11. In June 1988, Navy divers discovered a live 100-pound World War II bomb in Lake Washington. To this day, no one really knows how it got there. One of the theories suggests that a warplane flying in or out of an airfield that once stood in the area may have dumped the bomb in the lake.
12. On December 11th, 2012, a dead body was found floating at a marina on the Frederica River in Georgia. Later, it turned out that the body belonged to the 52-year-old county commissioner Tom Sublett. Apparently, his wife had reported him as missing the previous night when he didn't return home after a usual poker game with his friends. Sublett's car was found 150 yards from his body, parked on the shore.

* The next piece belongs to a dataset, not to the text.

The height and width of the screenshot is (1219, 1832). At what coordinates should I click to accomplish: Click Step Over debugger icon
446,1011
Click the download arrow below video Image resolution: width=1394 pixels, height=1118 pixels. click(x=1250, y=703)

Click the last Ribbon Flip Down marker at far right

One of the most bizarre things about this whole case was that the man's hands were bound in front of him, and he had suffered a gunshot wound to the head. Despite that, according to the autopsy, the man died by drowning.
Another interesting thing is that police found an empty holster in his car and ammunition, but the gun never turned up. Some, including the Glynn County medical examiner, believe that his death was a suicide.
13. In 2013, the first divers to ever reach Lake Labynkyr's floor claimed that they found unknown remains of a large creature lying there. Apparently, it was a jaw and skeletal remains that might have belonged to the notorious "devil" that was first reported by locals in the 19th century... However, the evidence was scant, so we can't be sure.
And even if didn't actually happen, Lake Labynkyr is still pretty interesting on its own. The lake is seen as one of the most mysterious in the world because even in temperatures of -76°F, its waters do not completely freeze.